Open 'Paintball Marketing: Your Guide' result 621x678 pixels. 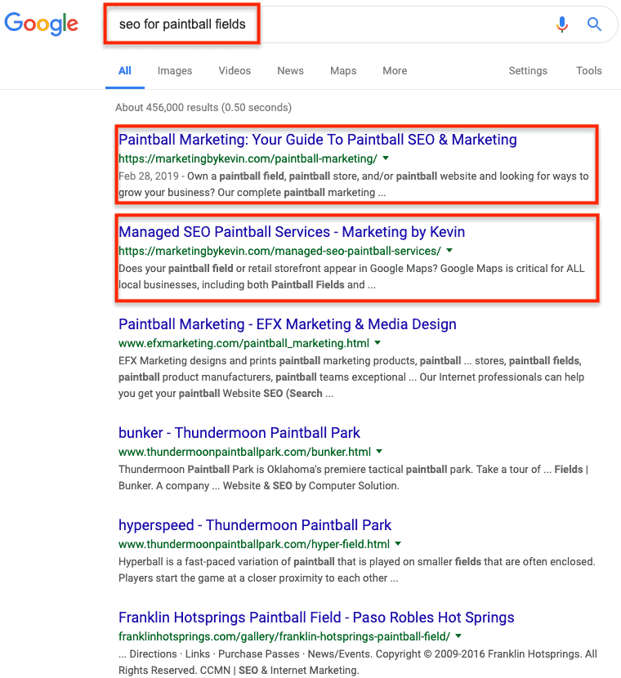pos(317,140)
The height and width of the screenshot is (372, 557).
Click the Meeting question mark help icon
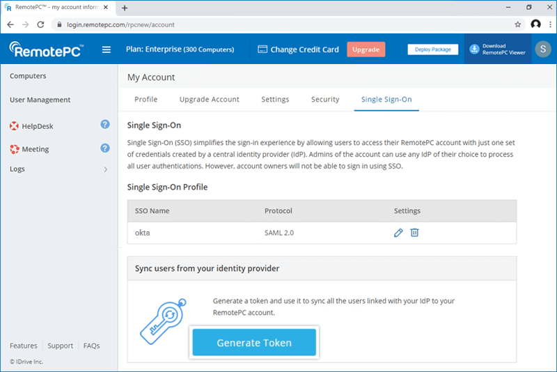(105, 148)
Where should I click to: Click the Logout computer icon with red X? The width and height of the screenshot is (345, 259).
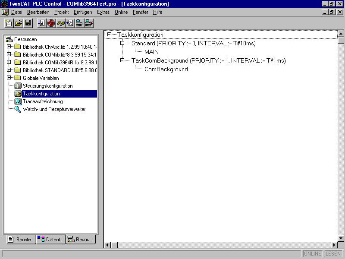click(x=89, y=23)
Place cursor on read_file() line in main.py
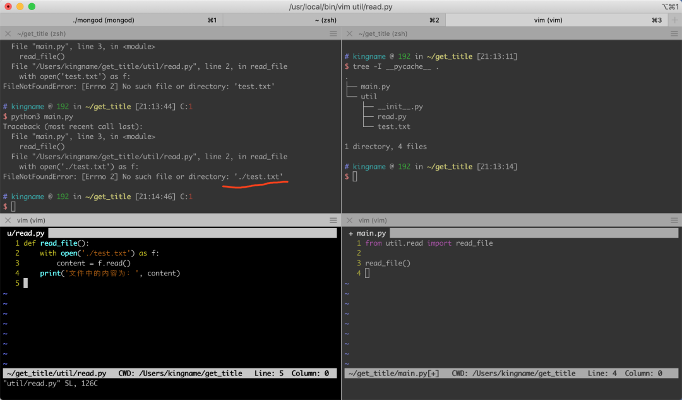 [388, 264]

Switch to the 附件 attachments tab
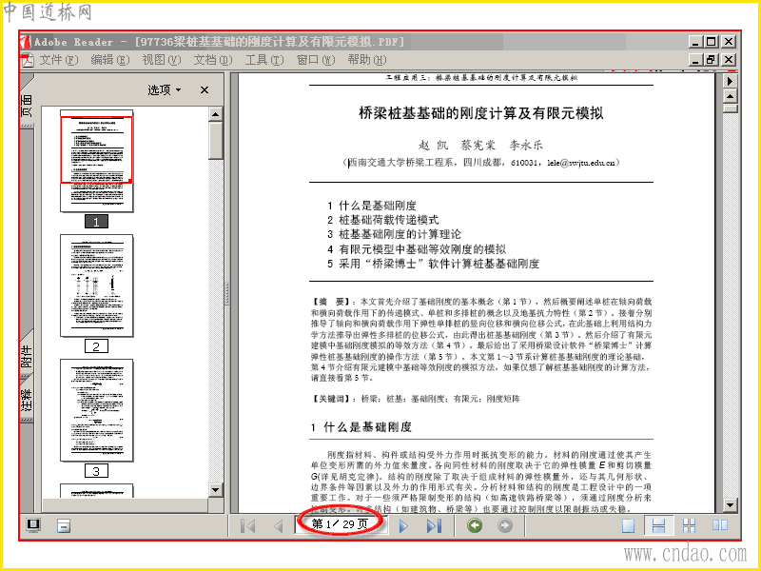27,355
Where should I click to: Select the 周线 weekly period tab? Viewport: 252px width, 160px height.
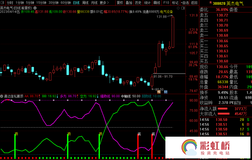pyautogui.click(x=85, y=3)
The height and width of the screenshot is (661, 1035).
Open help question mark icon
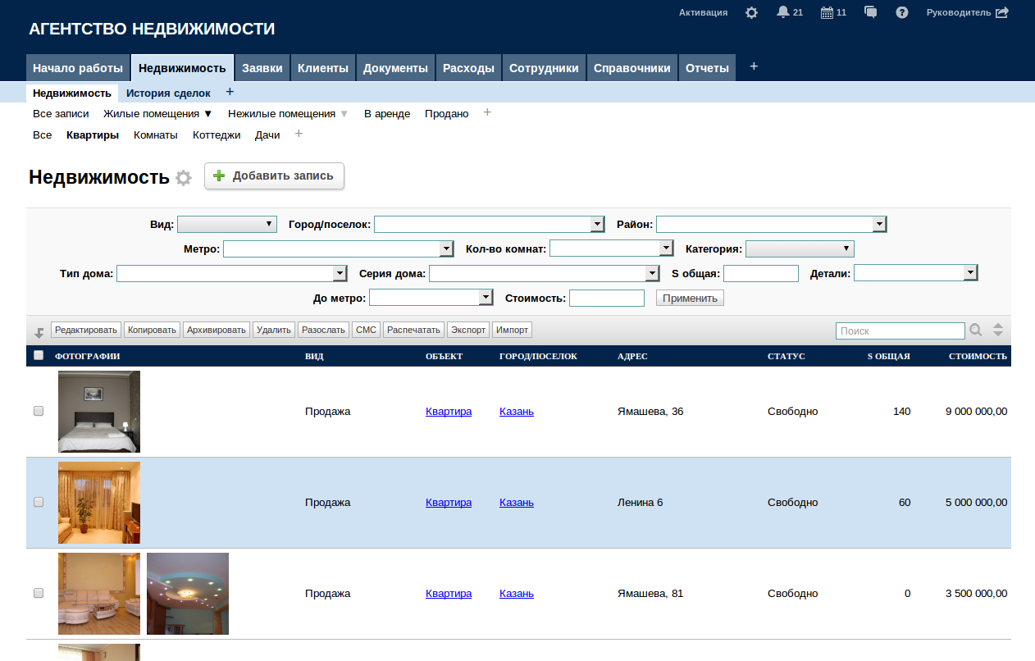pos(902,12)
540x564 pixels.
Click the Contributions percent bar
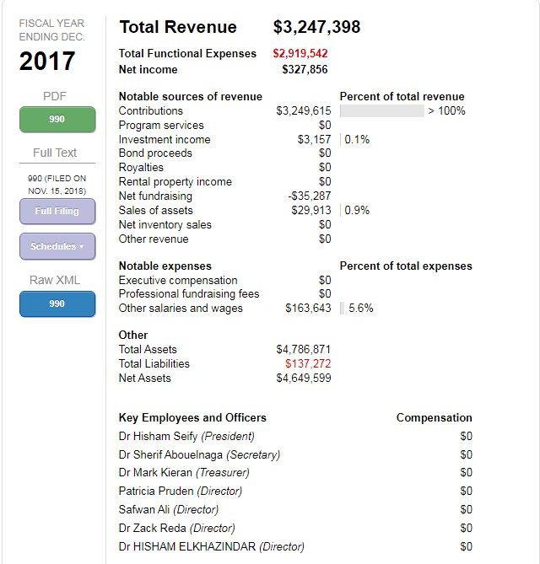381,111
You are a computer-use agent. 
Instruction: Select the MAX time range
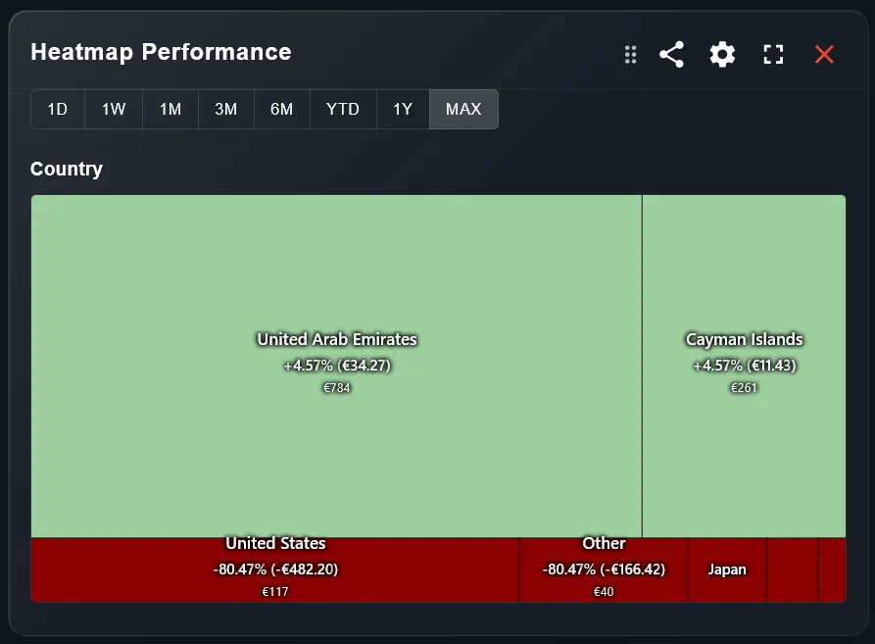pos(463,110)
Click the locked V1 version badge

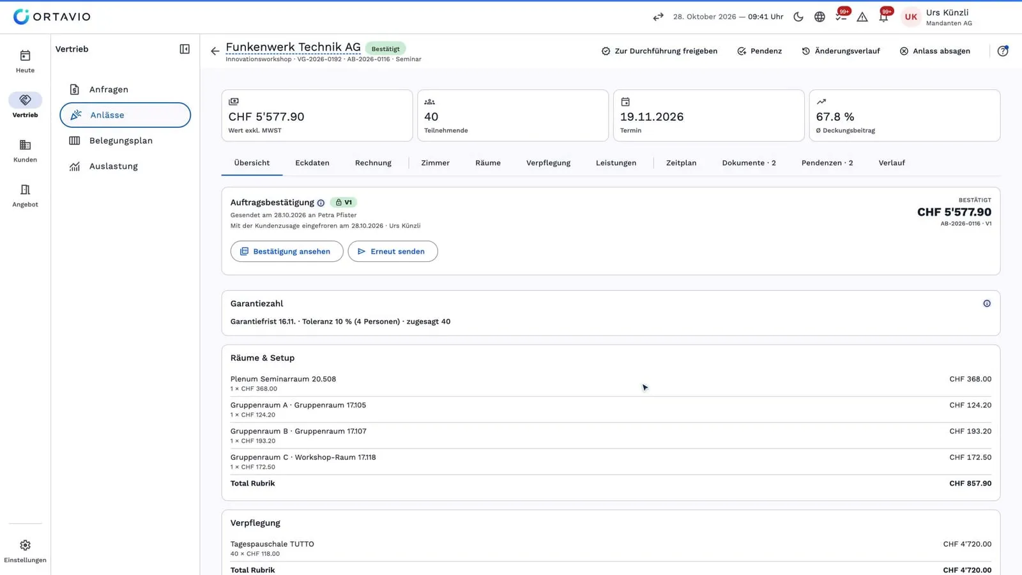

EXERCISE: Skip the pictures; extract only the lines from the line with "540x564 pixels." through the final line of the material, exactly as they appear.

SOLUTION FOR THIS EXERCISE:
540x564 pixels.
Click the Contributions percent bar
381,111
You are a computer-use agent. 
Instruction: Select the MAX time range
pos(463,110)
Click the locked V1 version badge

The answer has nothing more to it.